The Boltzmann distribution can be written as $$P=e^{\frac{a-E} b}$$ where $a, b$ are constants, and $E$ is the energy of the system in a state $dV$ of the state space $V$. In classical thermodynamics $dV=dpdx$, where $x,p$ are a coordinate and momentum of the particle. It's a proper probability function when constants $a,b$ are selected properly, i.e. $\int_VPdV=1$. Also, you may find it interesting that $b$ corresponds to a temperature of the system.

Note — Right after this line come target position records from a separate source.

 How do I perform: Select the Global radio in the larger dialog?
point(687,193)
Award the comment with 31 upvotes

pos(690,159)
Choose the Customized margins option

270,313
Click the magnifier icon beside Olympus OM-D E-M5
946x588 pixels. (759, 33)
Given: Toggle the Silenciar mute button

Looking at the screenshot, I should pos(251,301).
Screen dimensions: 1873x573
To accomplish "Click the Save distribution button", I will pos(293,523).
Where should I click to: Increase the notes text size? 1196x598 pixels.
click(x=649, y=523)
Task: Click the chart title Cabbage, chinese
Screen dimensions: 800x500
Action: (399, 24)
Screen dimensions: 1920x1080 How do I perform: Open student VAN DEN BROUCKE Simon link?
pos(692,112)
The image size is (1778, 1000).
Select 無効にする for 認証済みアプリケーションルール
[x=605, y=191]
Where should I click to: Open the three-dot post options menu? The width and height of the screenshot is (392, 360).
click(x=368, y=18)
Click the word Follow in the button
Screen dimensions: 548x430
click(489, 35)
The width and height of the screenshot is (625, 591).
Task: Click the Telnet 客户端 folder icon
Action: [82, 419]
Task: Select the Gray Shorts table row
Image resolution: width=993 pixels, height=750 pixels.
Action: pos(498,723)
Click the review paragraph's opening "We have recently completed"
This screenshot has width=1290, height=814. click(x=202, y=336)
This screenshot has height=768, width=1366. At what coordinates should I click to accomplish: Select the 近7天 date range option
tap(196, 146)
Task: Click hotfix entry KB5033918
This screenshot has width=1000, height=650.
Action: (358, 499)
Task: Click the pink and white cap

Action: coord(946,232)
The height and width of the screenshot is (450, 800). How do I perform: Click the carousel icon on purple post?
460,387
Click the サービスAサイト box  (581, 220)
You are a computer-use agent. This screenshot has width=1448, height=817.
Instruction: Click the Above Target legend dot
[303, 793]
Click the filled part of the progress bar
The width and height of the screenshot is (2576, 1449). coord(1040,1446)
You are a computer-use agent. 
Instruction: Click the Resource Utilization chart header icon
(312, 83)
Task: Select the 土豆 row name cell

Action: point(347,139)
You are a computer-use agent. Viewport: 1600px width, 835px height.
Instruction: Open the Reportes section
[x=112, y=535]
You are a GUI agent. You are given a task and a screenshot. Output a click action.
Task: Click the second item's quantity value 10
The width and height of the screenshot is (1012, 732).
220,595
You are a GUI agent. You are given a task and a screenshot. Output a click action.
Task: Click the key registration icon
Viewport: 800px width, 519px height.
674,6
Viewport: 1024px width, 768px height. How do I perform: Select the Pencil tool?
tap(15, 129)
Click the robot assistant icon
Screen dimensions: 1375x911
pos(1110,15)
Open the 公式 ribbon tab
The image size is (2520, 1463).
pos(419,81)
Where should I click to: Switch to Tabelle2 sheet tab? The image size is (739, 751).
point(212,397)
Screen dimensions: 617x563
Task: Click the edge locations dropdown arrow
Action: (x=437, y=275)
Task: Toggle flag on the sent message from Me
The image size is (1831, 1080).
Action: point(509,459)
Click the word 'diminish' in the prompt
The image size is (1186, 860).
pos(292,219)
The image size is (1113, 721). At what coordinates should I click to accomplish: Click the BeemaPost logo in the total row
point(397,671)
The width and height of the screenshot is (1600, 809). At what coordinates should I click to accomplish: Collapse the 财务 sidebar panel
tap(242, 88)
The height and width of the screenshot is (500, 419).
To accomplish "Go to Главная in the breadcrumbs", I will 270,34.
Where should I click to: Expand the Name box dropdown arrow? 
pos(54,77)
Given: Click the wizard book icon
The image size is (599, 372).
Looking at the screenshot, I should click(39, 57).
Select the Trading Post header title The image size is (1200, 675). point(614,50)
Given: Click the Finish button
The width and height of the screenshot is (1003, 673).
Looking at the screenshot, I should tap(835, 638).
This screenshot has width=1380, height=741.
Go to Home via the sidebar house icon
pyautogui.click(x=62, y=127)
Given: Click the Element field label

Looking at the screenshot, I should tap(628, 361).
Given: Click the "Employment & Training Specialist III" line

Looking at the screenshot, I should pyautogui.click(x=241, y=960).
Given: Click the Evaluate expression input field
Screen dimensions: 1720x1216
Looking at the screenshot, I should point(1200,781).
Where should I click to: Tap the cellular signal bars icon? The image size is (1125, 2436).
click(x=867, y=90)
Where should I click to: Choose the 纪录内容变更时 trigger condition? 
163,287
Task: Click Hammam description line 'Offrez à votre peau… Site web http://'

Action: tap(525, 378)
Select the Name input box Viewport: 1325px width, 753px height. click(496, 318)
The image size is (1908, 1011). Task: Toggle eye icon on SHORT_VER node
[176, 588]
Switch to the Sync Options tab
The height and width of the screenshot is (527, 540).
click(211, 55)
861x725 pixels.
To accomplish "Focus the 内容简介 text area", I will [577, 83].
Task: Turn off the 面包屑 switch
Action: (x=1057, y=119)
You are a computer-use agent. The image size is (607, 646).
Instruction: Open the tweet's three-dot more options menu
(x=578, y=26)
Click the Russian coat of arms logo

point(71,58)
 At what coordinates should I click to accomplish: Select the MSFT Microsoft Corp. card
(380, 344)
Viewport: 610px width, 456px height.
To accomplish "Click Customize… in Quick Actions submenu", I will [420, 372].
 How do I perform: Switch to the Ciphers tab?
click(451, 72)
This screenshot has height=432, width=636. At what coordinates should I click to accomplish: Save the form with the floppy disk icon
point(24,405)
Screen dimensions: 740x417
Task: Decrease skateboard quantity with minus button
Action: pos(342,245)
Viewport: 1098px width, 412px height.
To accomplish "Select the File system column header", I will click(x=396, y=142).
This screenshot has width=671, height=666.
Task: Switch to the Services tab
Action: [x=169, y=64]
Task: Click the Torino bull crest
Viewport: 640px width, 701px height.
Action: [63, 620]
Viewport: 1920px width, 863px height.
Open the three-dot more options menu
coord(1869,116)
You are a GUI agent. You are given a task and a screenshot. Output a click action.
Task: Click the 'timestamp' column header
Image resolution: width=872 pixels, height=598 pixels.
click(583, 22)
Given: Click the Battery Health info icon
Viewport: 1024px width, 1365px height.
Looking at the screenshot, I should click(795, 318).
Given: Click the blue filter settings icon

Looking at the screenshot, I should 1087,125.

Now, notice how $\ln P\sim E$, i.e. a log of probability is linear (proportional) to energy. Now, you can see that the following expression is essentially an expected value of energy of the system: $$S\equiv -\int_VP\ln P dV=<E>$$ This is what Gibbs did.

So, Shannon took this thing and discretized as $$\eta=-\sum_i P_i\ln P_i$$ and called it "entropy," and we call this "Shannon entropy." There's no more energy concept here, but maybe you could anti-log the probability of a state $e^{-P_i}$ and call this an energy of the state?

Is this intuitive enough for you? It is for me, but I was a theoretical physicist in past life. Also, you can go to a deeper level of intuition by linking to even older thermodynamics concepts such as temperature and works of Boltzmann and Clausius.